Sozo Pitch Helper

🚀 Inspiration

High-stakes communication like job interviews, investor pitches, or even thesis defenses is notoriously difficult to prepare for.

🔹 Traditional methods like reading notes, rehearsing alone, or asking friends for feedback often fail because:

They don’t simulate real pressure or dynamic questioning.
Feedback is subjective, shallow, or inconsistent.
There’s no way to measure progress over time.

😰 As a result, many candidates walk into these moments underprepared, deliver weak responses, and miss career-changing opportunities.

We were inspired to build Sozo Pitch Helper, a tool that acts as a personal, AI-powered sparring partner. It creates a realistic practice environment where users don’t just rehearse, they get objective, data-driven coaching that compounds over time.

🤖 What it does

Sozo Pitch Helper is an AI training platform that transforms preparation into a science.

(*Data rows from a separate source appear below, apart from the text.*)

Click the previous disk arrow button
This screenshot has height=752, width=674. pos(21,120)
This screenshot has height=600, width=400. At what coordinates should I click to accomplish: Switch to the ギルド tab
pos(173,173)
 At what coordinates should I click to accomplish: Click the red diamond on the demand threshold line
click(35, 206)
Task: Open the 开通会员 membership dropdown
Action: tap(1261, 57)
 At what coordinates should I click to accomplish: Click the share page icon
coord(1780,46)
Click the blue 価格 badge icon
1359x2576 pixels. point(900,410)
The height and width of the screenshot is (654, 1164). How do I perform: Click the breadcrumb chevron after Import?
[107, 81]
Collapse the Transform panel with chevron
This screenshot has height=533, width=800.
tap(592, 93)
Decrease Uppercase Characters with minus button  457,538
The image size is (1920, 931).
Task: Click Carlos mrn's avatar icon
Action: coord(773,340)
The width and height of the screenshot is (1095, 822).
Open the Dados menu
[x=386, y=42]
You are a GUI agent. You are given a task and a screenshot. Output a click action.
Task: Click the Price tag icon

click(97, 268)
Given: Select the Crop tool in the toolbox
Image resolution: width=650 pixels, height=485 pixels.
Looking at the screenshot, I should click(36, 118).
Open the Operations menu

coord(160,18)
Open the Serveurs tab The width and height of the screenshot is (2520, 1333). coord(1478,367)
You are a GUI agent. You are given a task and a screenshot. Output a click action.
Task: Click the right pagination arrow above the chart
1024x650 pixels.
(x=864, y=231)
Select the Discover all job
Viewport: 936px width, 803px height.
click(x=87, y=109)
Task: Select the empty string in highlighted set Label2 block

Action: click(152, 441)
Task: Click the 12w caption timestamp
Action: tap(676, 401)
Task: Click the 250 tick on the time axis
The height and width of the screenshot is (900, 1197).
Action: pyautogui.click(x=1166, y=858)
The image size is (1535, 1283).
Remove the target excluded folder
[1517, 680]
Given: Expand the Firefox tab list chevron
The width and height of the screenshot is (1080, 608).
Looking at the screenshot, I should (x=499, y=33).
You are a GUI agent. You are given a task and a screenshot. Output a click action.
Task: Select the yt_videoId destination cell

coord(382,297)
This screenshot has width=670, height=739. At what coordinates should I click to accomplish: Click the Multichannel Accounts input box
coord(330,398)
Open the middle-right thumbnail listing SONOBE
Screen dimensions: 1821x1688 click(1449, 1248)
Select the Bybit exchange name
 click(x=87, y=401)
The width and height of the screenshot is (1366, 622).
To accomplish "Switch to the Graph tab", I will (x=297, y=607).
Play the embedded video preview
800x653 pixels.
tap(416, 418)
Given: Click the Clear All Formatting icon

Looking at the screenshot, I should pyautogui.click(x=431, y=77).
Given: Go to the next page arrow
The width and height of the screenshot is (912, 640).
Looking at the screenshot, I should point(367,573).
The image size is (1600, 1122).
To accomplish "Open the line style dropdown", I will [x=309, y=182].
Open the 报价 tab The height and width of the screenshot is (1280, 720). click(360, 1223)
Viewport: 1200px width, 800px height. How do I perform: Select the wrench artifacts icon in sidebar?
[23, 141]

📄 Context Ingestion: Users upload a job description, pitch deck, or research paper.
🧠 Contextual Awareness: The backend uses Gemini to classify the task (interview, pitch, or defense), extract key points, and generate a short description. This context is prepared so the AI panel asks questions directly relevant to the user’s scenario.
🎙️ Dynamic Simulation: Users engage in a real-time session with a multi-voice AI panel (Eric, Daniel, and Rachel). Each persona represents a distinct style of questioning, adapting to answers and pressing for detail, just like a real hiring manager, venture capitalist, or examiner would.
📊 Data-Driven Feedback: After each session, users receive a detailed performance analysis scored on four metrics:
- 🗣️ Communication: Clarity, confidence, and conciseness of speech. Because how you say something is as important as what you say.
- 🧠 Content Mastery: Subject knowledge and the ability to logically support claims with evidence — proof that you truly know your material under pressure.
- 🤝 Engagement & Delivery: Tone, pacing, and audience awareness — measuring if you persuade rather than just recite facts.
- 💪 Resilience: Composure when challenged, tracking how well you think clearly under pressure. Often the deciding factor in high-stakes settings.

✅ The result is not just practice, it’s targeted, intelligent coaching that builds confidence, clarity, and measurable improvement.

🛠️ How we built it

We chose a modern, decoupled architecture for security and scalability.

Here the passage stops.